Commentary

To Create Long-Form OR Short-Form Content? That Is The Question

For years, creative agencies were restricted by the confines of television advertising. The lucky – and few – may have had the chance to tell a brand’s story in a minute commercial, but most had to condense their stories into 15- or 30-second spots.

Then online video came along and shook up the whole game.

Online video affords brands the opportunity to produce long-form content. No longer restricted by television commercial breaks, brands have used the medium to explore the idea of content in non-traditional units of time. There are ads clocking in a two minutes, short films, half an hour features, and web series.

The two most viewed campaigns this year – Wren’s “First Kiss” (118 million views) and Nike’s “Risk Everything”(112 million views) – are both more than three-and-a-half minutes in length. The average length of a branded video in our database now clocks in at more than two minutes, which shows how brands have really adapted to the freedom inherent in the online space.

And yet, the lengthening of branded video time is in direct juxtaposition to public attention spans, which seem to be getting shorter overall.

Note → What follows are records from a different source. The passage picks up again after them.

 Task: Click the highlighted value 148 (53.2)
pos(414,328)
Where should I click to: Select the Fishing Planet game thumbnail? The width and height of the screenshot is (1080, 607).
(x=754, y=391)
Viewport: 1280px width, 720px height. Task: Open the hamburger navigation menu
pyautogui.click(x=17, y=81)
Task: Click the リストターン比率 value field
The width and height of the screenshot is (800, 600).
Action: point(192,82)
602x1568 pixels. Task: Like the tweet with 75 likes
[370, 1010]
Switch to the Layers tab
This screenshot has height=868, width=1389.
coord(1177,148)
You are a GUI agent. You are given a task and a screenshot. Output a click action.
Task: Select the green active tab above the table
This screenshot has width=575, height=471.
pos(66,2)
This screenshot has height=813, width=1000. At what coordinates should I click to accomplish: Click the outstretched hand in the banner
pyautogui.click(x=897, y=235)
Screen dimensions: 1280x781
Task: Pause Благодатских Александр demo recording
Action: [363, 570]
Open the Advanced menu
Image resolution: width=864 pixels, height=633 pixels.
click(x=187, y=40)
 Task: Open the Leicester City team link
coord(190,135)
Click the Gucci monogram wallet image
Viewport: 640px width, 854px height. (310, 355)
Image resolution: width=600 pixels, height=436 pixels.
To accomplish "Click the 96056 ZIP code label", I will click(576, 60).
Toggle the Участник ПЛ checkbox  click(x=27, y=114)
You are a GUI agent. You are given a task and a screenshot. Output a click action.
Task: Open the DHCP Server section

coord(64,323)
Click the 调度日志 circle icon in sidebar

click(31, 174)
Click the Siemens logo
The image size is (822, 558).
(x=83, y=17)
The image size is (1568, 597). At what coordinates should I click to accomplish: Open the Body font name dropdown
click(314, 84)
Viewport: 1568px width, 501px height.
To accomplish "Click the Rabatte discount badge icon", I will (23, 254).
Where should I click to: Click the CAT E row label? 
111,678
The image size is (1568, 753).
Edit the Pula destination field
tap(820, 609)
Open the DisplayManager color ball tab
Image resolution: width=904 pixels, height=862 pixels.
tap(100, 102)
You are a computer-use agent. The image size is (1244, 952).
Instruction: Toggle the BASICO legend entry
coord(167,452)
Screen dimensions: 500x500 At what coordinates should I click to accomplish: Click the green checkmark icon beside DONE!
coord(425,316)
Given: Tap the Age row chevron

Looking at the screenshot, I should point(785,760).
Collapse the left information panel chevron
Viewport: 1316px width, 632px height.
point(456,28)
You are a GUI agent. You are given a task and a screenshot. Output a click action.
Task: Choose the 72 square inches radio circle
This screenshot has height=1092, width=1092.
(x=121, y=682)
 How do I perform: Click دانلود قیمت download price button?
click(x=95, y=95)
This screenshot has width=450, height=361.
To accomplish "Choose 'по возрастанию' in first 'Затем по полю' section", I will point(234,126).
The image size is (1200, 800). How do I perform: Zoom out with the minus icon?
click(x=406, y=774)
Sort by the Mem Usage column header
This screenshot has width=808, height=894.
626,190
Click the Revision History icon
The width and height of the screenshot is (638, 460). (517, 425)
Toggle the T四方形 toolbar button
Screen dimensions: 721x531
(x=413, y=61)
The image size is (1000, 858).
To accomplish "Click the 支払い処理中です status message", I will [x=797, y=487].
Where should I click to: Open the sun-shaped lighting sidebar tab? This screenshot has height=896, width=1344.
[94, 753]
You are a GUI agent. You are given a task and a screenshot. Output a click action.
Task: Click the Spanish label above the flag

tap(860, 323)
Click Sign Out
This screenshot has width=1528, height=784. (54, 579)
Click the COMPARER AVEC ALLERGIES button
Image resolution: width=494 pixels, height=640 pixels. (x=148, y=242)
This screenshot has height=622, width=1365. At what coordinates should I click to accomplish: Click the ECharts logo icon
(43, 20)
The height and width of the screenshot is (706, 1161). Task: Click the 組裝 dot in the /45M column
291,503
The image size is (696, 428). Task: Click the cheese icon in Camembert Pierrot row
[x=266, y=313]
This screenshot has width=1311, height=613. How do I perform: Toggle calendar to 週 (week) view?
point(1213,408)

Young audiences – and teenagers, in particular – are spending more time on their mobile phones engaging with apps like Vine and Snapchat, which specialize in extremely short-form content. Facebook just announced Sligshot, its answer to Snapchat. And one of the most popular apps of the last month, Yo, simply lets users text the word “yo” to each other – the attention span doesn’t have to be too long for that one.

Forced to compete with these new-short form messaging and social platforms, brands are finding incredibly creative ways to tell their stories in a six-second Vine video and fleeting Snapchat pics.

Industry experts have lauded brands like Lowe’s for its Vine campaign that provided customers with quick home improvement tips; the brand launched a dozen of 6-second videos teaching viewers how to do things like remove a stripped screw. Taco Bell was quick to jump on Snapchat, using it to reintroduce its Beefy Crunch Burrito. Would it be so surprising if Burger King started “yo-ing” you next?

With long-form content growing in popularity, and short-form content platforms all the rage, marketers must be wondering where they should invest their time and money. Is long-form or short-form content the better bet?

The answer is simple: both are great investments -- and then not so simple: depending on the brand.

Brands shouldn’t be asking whether money is better spent in long or short-form content, they should be asking what content their target audience is already engaging with and what platforms they are willing to engage with.

For some brands, a three-minute video may work best, for others it might be Snapchat. But maybe, just maybe, it’s a combination of both. Google tells great stories in video that are several minutes in length, but its most popular campaign last year, “Chrome: For…(99 million views), is made up of 16-second videos.

The important thing to remember is that a brand shouldn’t be on Vine or Snapchat or any other platform simply because it is trendy. A brand’s use of a medium needs to be authentic to that brand’s story and to its consumers. Each brand must find their story first, and then find the medium and platform that allow them to tell it best.